過発現されたUCPと内因性VHL間の結合及び過発現されたVHLと内因性UCP間の結合有無は、HEK293T細胞株にFlag−UCP及びFlag−VHLを過発現させて、Flag−ゲルで免疫沈降反応を実施した後、内因性UCPとVHLの抗体としてウエスタンブロットを実施することで確認した。詳しく説明すると、HEK293T細胞株にFlag−UCPとFlag−VHL発現ベクターをカルシウムホスファート方法で各々細胞内に導入した。集める12時間前に10μMのMG132を処理して細胞を集めて−70℃で冷凍後、細胞破砕溶液(50mM Tris,0.5mM EDTA, 0.1%NP−40,0.5mM PMSF)で破砕した。そこにマウス抗Flag抗体(Sigma)が結合されているアガロースゲルを添加して免疫沈降反応を4℃で2時間実施した。それをSDS−試料緩衝液(62.5mM Tris,2%SDS,5%ベータ−メルカプトエタノール,10%グリセロール,0.01%ブロモフェノールブルー)と混合して95℃で5分間沸かした後、12.5%ポリアクリルアミド電気泳動を遂行した。分離したタンパク質をPVDF膜に移動させた後、膜を5%脱脂粉乳が含まれたPBST(0.05%Tween20を含んだリン酸緩衝溶液)で1時間ブロッキングして、マウス抗Flag抗体(Sigma)とマウス抗UCP抗体及びマウス抗VHL抗体(Pharmingen)として各々室温で一時間反応させた。反応後、残余抗体はPBSTで充分に洗浄してホースラディッシュペルオキシダーゼが標識されたウサギ抗マウス抗体で室温で一時間さらに反応させた後、ECL溶液で反応有無を確認した。併せて各群の細胞破砕液も一緒に前記方法のようにウエスタンブロットを実施した。その結果、Flag−UCPとVHLの結合及びFlag−VHLとUCP間の結合を確認することができた。
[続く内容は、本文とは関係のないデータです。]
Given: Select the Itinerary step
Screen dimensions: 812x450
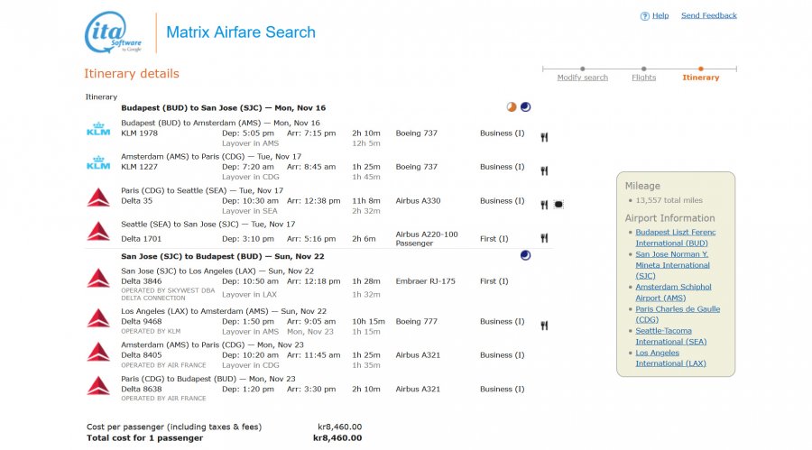Looking at the screenshot, I should [x=701, y=78].
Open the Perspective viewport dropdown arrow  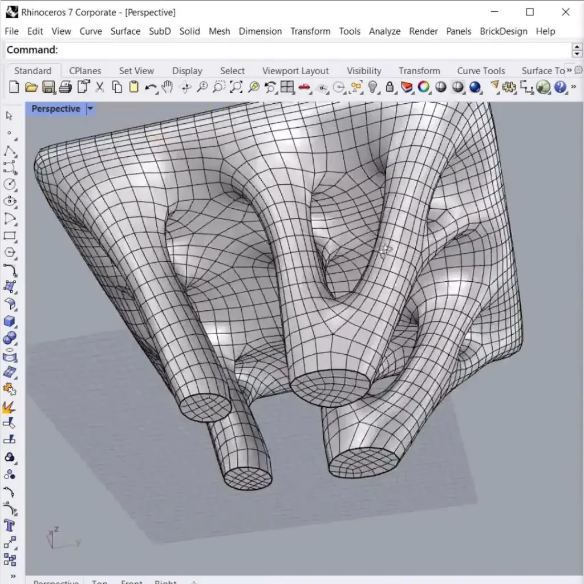(x=90, y=108)
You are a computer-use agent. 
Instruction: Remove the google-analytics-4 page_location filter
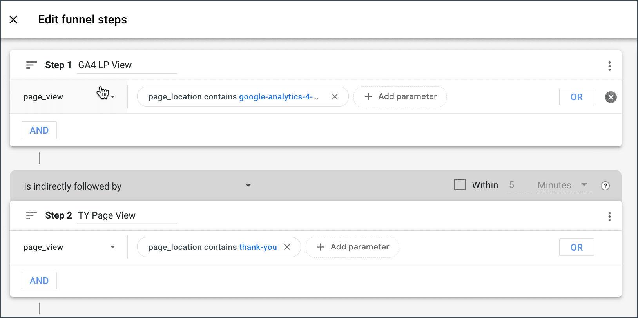click(x=335, y=97)
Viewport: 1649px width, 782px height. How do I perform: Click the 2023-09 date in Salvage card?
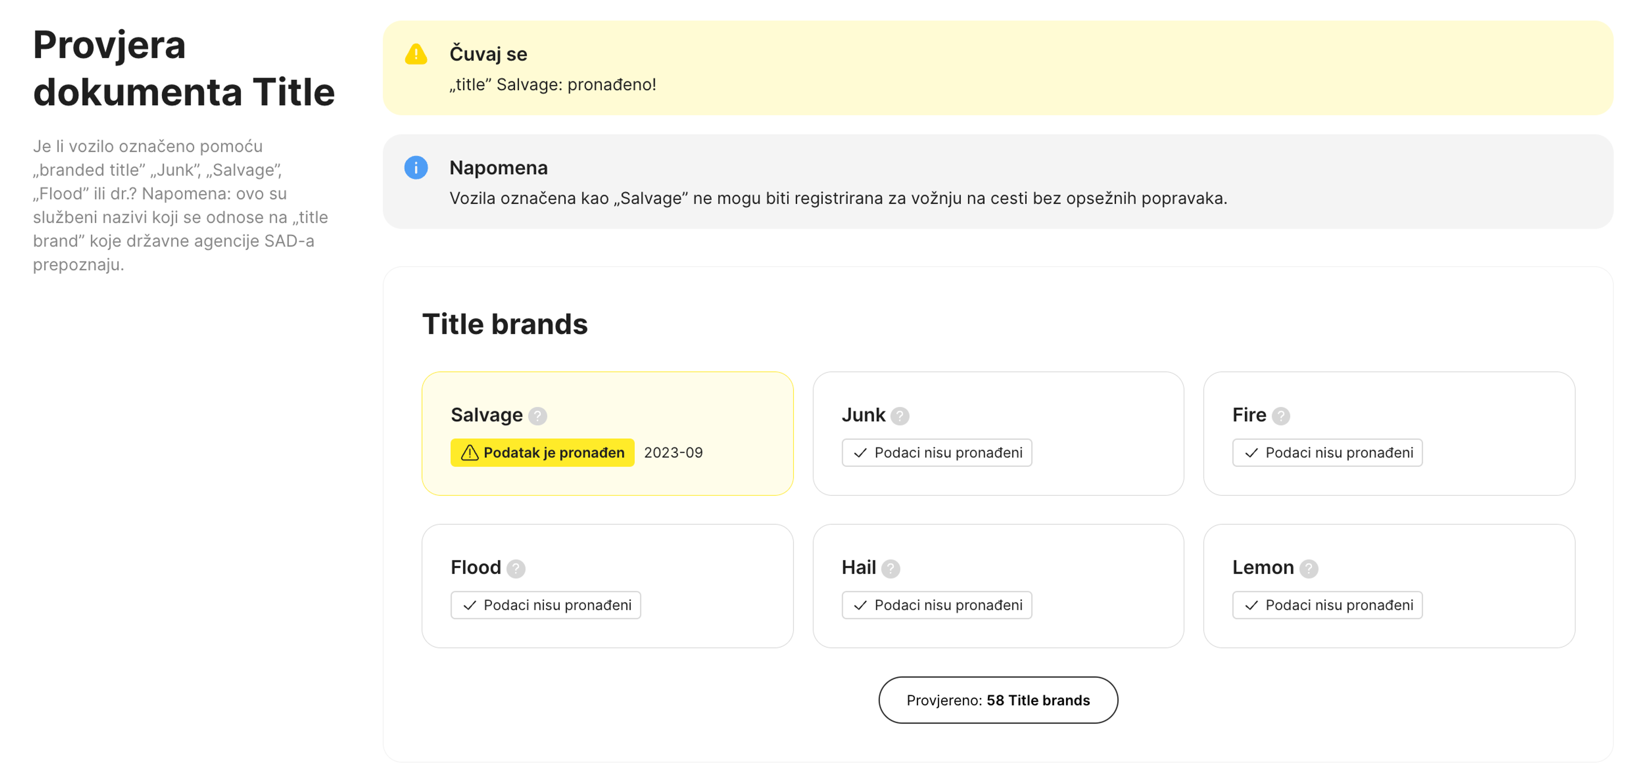[x=673, y=452]
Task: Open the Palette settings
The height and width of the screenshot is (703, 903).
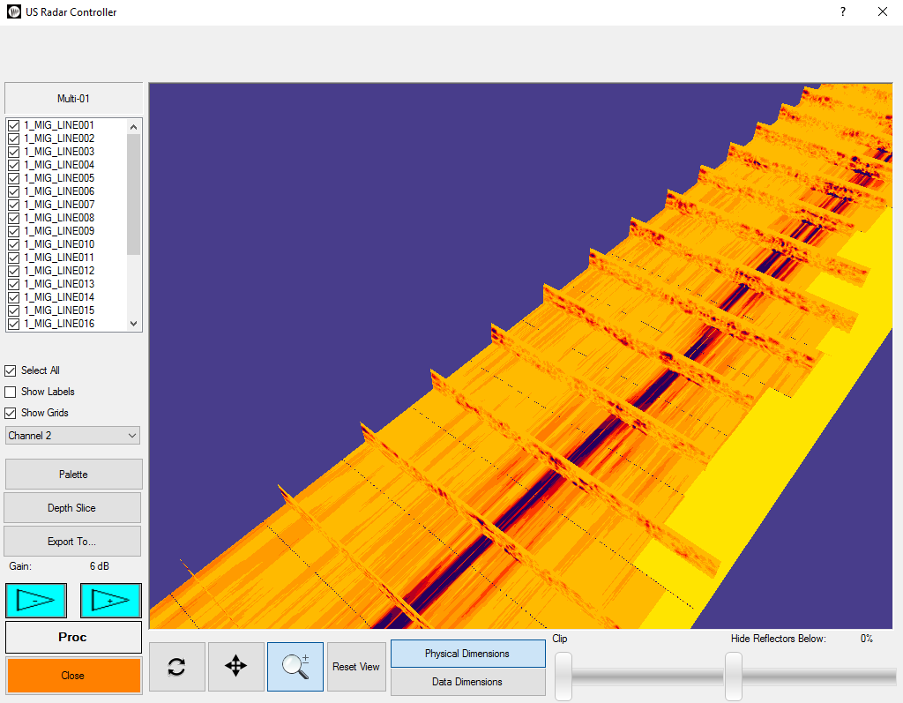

内因性UCPとVHL間の結合有無を調べるために、VHLとUCPの発現が両方存在するHLK3及びCk−K1癌細胞株で実施した。5枚の100mm皿にHDMEM(4.5g/lグルコース、10%牛胎児血清、100μg/mlストレプトマイシン、100unit/mlペニシリン含有)で培養されたHLK3及びCk−K1癌細胞株を集めて−70℃で冷凍後、細胞破砕溶液(50mM Tris,0.5mM EDTA,0.1%NP−40,0.5mM PMSF)で破砕した。細胞破砕液にマウス抗VHL抗体あるいはマウス抗UCP抗体と対照群としてマウス兔疫グロブリンを各々10μgを添加して、プロテインAゲルとともに4℃で2時間免疫沈降反応実施した。それをマウス抗UCP抗体あるいはマウス抗VHL抗体として前記記述した方法と同様にウエスタンブロットを実施した。その結果、細胞内で内因性UCPとVHLが結合していることが分かった(図5)。
VHLは、Elongin B、Elongin C、Rbx1 Cullin 2等と複合体を成し、E3ユビキチンリガーゼ活性を示し、この酵素の代表的な基質は、HIF−1αである(Nat Rev Cancer,2002年,第2巻,673−682頁)。前記VHLと結合することが示されたUCPのVHL複合体の他の分子との結合可能性の有無を試験した。Flag−UCPが常に発現されるHEK293細胞(293−F−UCP)に GST−Rbx1、GST−Elongin B、GST−Elongin C、GST−VHL及びGST発現ベクターを各々カルシウムホスファート方法で各々細胞内に導入した。集める12時間前に10μmのMG132で処理して細胞を集めて−70℃で冷凍後、細胞破砕溶液(50mM Tris、0.5mM EDTA、0.1%NP−40、0.5mM PMSF)で破砕した。そこにGST−セパロース(Amersham)を添加してGST pull−downを4℃で2時間実施して、マウス抗Flag抗体として前記のような方法でウエスタンブロットを実施した。その結果、UCPはVHLと特異的に結合することが分かった(図6)。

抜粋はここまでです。